Since my return from Portugal on Sunday night, I have been so busy with compositions, exams and presentations that I have not had one moment to blog. But here I am with a full update on my weekend:
Thursday evening I flew into Lisbon. The flight was about two hours and actually beautiful. We passed over the Pyrénées and could see the snowy mountaintops. Eventually, the ocean came into view and we landed in Portugal. Brian arrived a short time later.
We checked into our hotel and had our dinner there. As Lisbon is on the water, they prepare some excellent fishes. I tried a very traditional codfish dish, which I enjoyed very much, and Brian had the sea bass. We then went down to the downtown area, Barrio Alto, where we had heard there would be some St. Patrick's Day festivities. It was a really cool area in which the streets were really just packed with young people, all of whom appeared to be Portuguese. We really enjoyed immersing ourselves into this environment that first night.
On Friday, we packed a ton of activities into our day. We began by taking the metro back downtown. From here, we walked down to see the water. The layout of the city reminded us a bit of San Francisco at first with it's very hilly streets, but it was obviously more European with its cobblestone pavement. Once down by the water, we ate lunch at a small place where they cooked their meats on an outdoor grill. We shared clams and both had a very Portuguese-style sirloin steak. We finished it off with mango for dessert.
Then, we decided to take a long walk in which we intended to ultimately reach the famous Castle Sao Jorge. Along the way, we came across a building that really interested us, so we decided to go in. This was the Carmo Archaeological Museum, the mediaeval convent wrecked by the earthquake in 1755. The convent had been restored a bit, but it was still left in its somewhat wrecked form. The Gothic style of the church was evident, the architecture that survived was very impressive, and the view of the open ceiling with the remaining arches and the blazing sun above was absolutely stunning. For me, this was really one of the most breathtaking monuments I've seen this far.
After leaving this site, we got a bit lost while exploring the streets. We asked a nice Portuguese man for directions. We asked, "excuse me... castle?" He understood clearly what we were looking for, but somehow managed to launch into a five-minute long description in which he pointed North, East, South, and West, signaled to go up and then down, and ended with a smile and a "ciao!" Fortunately, the next man we encountered explained simply that we needed to continue along our street and up a big hill.
We walked a bit more until we finally reached the castle. The views from here were absolutely incredible, and we sat for a while looking out over the city.
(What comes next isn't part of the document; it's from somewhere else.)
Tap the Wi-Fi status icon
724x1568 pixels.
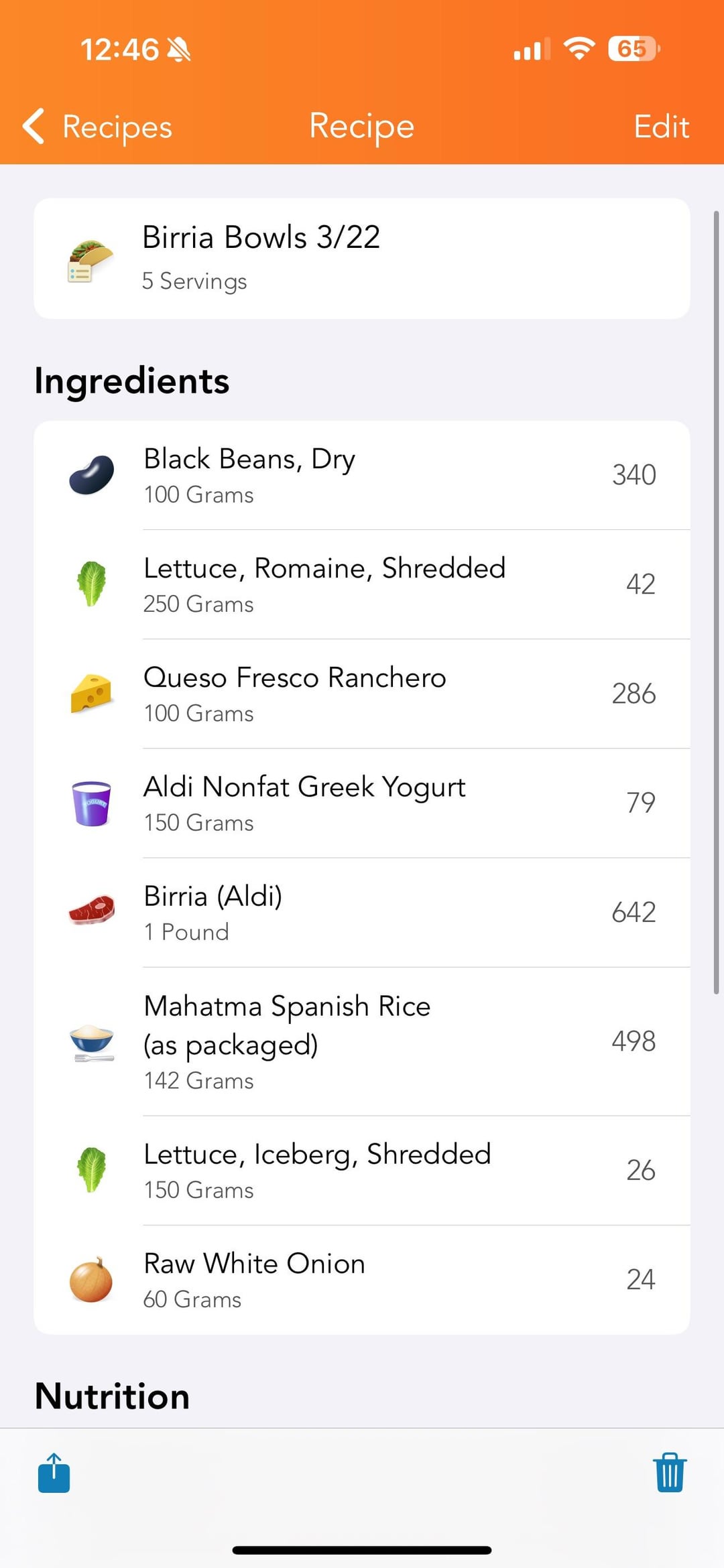tap(579, 49)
Directly next to this castle happens to be the number one ranked place to eat in Lisbon, so we needed to stop in. This place, Wine Bar do Castello, is primarily all about its Portuguese wines. Having been learning all about French wines for two months now, I was really interested to taste a Portuguese wine and to learn about it from the expert who worked there. This man was very helpful and recommended to us two glasses of a certain white wine from the Douro region. It was fruity but not overpowering and went beautifully with the plate of cheeses that the man provided us with. Although this place did not serve any real food and was only a tiny room on the side of a mountain, it was such an authentic and unique experience. I do not think it was something that I will soon forget.
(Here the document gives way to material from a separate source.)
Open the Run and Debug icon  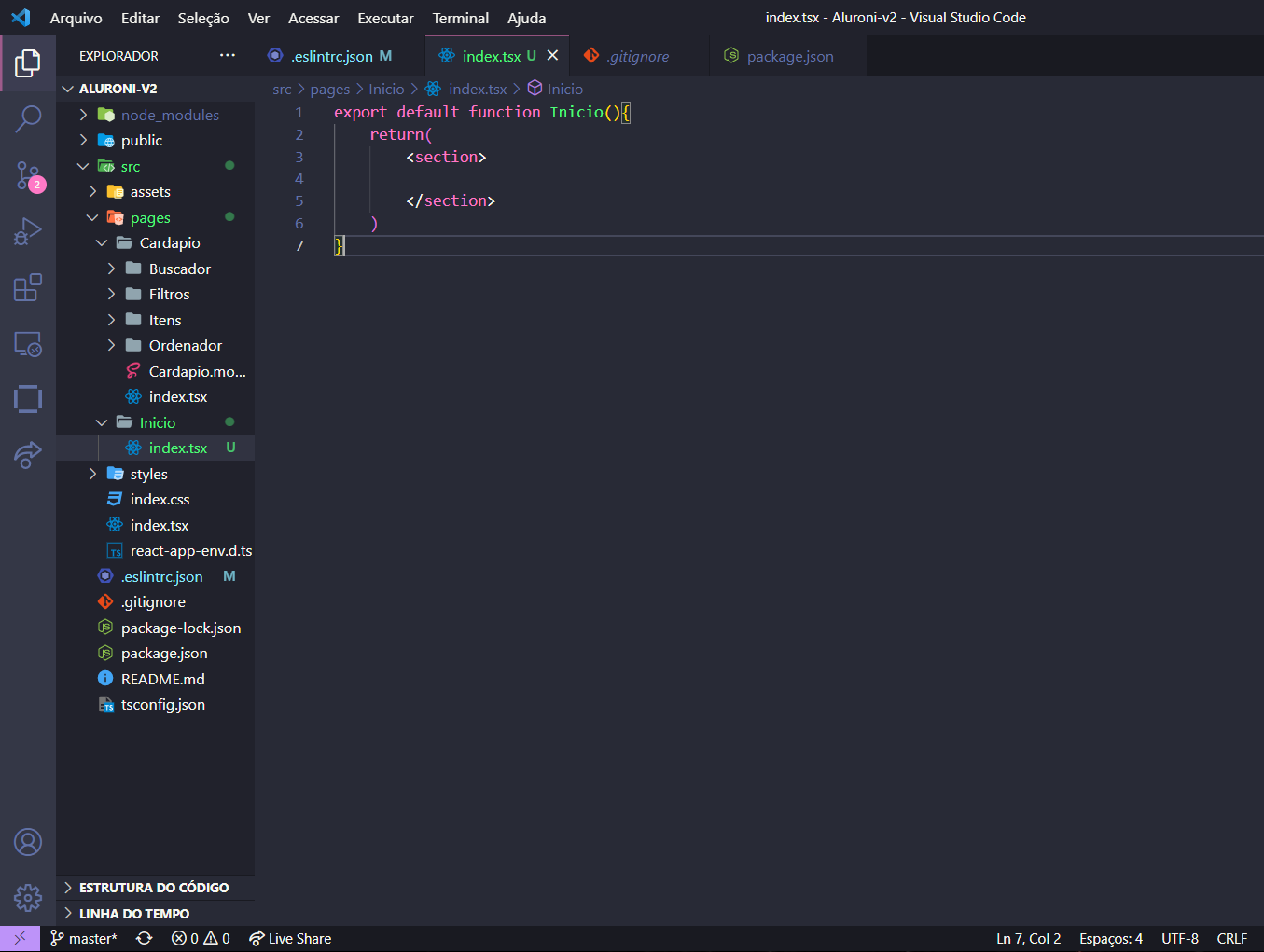click(x=28, y=231)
Exhausted from our day of walking, we returned to our hotel and took a nap before heading out to a late dinner. The location we chose to eat at was one we had walked past during the day, called Sacramento. It seemed attractive, and it was only after we decided to go there that we realized it was a highly regarded, while not overly expensive, restaurant in Lisbon. For a reasonable price, I started with a fish soup, had a swordfish with scallop sauce as my entree, and finished with a lemon sorbet. Brian had a salmon salad, a brie cheese burger, and vanilla gelato for dessert. This was all paired nicely with a red Portuguese wine. Overall, we loved the meal and the ambiance of the restaurant, but the very clear highlight was my swordfish. I kid you not (honestly, I know how much I talk about my food), but this was the single best dish I have eaten thus far in my semester abroad. The fish was prepared to perfection, and the sauce itself was shockingly smooth and flavorful. If I could have just one dish again, it would be that swordfish.
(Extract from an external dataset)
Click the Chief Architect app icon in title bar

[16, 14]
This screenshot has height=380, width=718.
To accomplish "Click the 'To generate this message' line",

Anyway, we finished our night shortly thereafter in order to wake up early enough to celebrate Brian's 21st birthday. We began by drinking our morning espressos outside in the hotel's outdoor seating area. We then took a trip to Costa da Caparica. This is technically not in Lisbon-- it's over the Tagus River-- but the beaches here are considered some of the best in the area. We were certainly not disappointed. The weather was perfect-- about 70 degrees-- so it was not too hot, but extremely comfortable. We pretty much soaked up all the beach had to offer for the next few hours. We enjoyed some toasted sandwiches and a bottle of wine from the restaurant, Sacramento, over the course of our 5 hours of leisure. There was not a cloud in the sky all day, the sand was perfectly grainy and smooth, and it remained relatively uncrowded until later on in the day. The water was too cold to go into, but we watched the surfers and dipped our toes in for a minute or two.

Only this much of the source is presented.